- Episode no.: Season 2 Episode 1
- Directed by: Winrich Kolbe
- Story by: Jeri Taylor; Ira Steven Behr;
- Teleplay by: Ira Steven Behr
- Production code: 421
- Original air date: September 27, 1993

Guest appearances
- Max Grodénchik as Rom; Marc Alaimo as Gul Dukat; Richard Beymer as Li Nalas; Michael Bell as Borum; Frank Langella (uncredited) as Minister Jaro; Leslie Bevis as Boslic Captain; Paul Nakauchi as Romah Doek;

Episode chronology
| ← Previous "In the Hands of the Prophets" | Next → "The Circle" |
- Star Trek: Deep Space Nine season 2

= The Homecoming (Star Trek: Deep Space Nine) =

"The Homecoming" is the 21st episode of the American science fiction television series Star Trek: Deep Space Nine. It is the first of the franchise-first three-part episode story arc, and the first episode of the second season.

Set in the 24th century, the series follows the adventures on Deep Space Nine, a space station located near a stable wormhole between the Alpha and Gamma quadrants of the Milky Way Galaxy, in orbit of the planet Bajor. In this episode Kira rescues a Bajoran prisoner of war; meanwhile, an extremist group begins to take control of the planet Bajor.

==Plot==
Quark gives Kira a Bajoran earring, which she immediately recognizes as belonging to Li Nalas, a Bajoran war hero long thought dead. Li is being held on the desert planet Cardassia IV, so Kira requests a runabout for a rescue mission. Sisko tells her he will consider it, but while he considers the matter, O'Brien discovers graffiti from an extremist faction called "The Circle", who want to expel all non-Bajorans from Bajor. Seeing this convinces Sisko that Bajor needs a leader like Li Nalas and he grants Kira the runabout.

Kira and O'Brien, disguising their runabout as a Lesseppian transport, travel to Cardassia IV and discover a labor camp with more than a dozen Bajorans. O'Brien pretends to solicit Kira to one of the soldiers, tricking him into lowering the force field that surrounds the camp. They rescue Li and several other prisoners. Before Kira and O'Brien return to DS9, Gul Dukat contacts Sisko to inform him that the Cardassian government has issued a formal apology and that the remaining prisoners are en route to Bajor. Bajor's provisional government, on the other hand, chastises Kira, because her actions might have resulted in war with Cardassia.

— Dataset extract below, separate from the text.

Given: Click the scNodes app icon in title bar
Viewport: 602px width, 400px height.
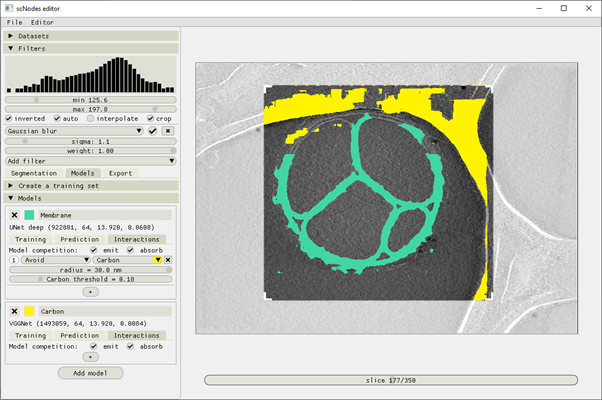Looking at the screenshot, I should point(9,8).
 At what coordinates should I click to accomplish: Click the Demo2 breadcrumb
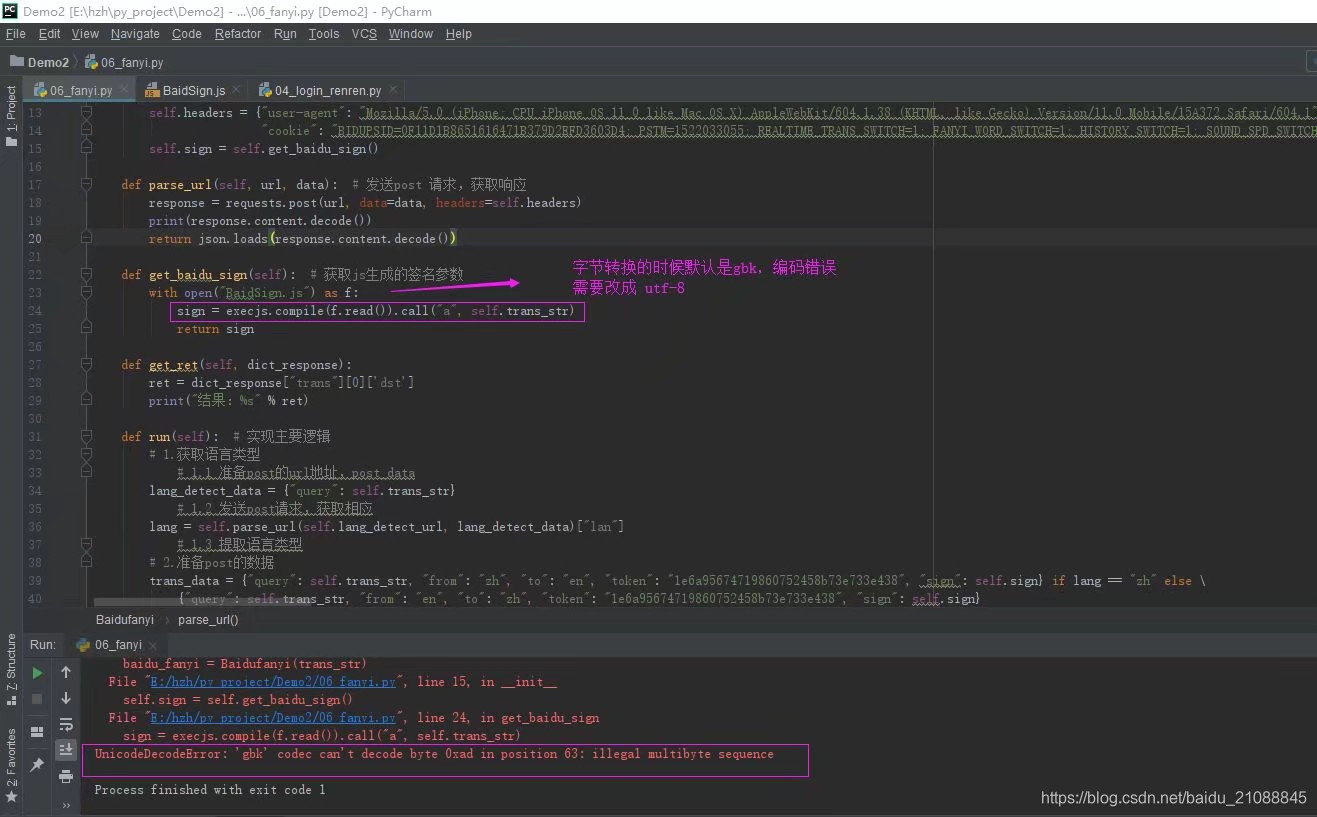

DS9s Bajoran population greets Li Nalas as a returning hero. Sisko and Kira urge him to help bring stability to Bajor, but shortly thereafter Li is caught trying to stow-away on a departing freighter. He relates to a puzzled Sisko that he never wanted to be a hero; he killed an unarmed Cardassian out of necessity in a purely chance encounter, and his fellow Bajorans eventually turned him into a legend. Sisko convinces Li to stay, because Bajor needs a legend like him.

After a trip to Bajor, Li Nalas returns with Minister Jaro Essa of the provisional government. The Chamber of Ministers has invented a new title for Li: "Navarch." It is unclear what this new title means; but Jaro announces that Li is now the Bajoran Liaison Officer to DS9 and Kira is to be sent back to Bajor.

== Reception ==
In 2013, Keith DeCandido gave the episode a rating of nine out of ten for Tor.com, calling it "an excellent start to a new season."

In 2015, Geek.com recommended this episode as "essential watching" for their abbreviated Star Trek: Deep Space Nine binge-watching guide, they noted that this episode is part of a trilogy that includes the first three episodes of the second season, ("The Homecoming", "The Circle", and "The Siege").

In 2018, SyFy recommended this episode for its abbreviated watch guide for the Bajoran character Kira Nerys, as a trilogy with the following two episodes. They note that in this episode a Bajoran extremist group is conducting attacks to challenge the new provisional Post-Occupation government of planet Bajor, forcing Kira to go all out to prevent a civil war.

==Notes==
- This is the first part of a three-part story arc (the first in Star Trek franchise history) continued in "The Circle" and concluded with "The Siege".
- Frank Langella, who plays Minister Jaro, was uncredited in this and the following two episodes that he appears in.

== Releases ==
It was released on LaserDisc in Japan on June 6, 1997, as part of the half season collection 2nd Season Vol. 1, which had seven doubled sided 12" discs. The discs had English and Japanese audio tracks.

"The Homecoming" and "The Circle" were released on one double sided LaserDisc on July 15, 1997, in the United States.

This episode was released in 2017 on DVD with the complete series box set, which had 176 episodes on 48 discs.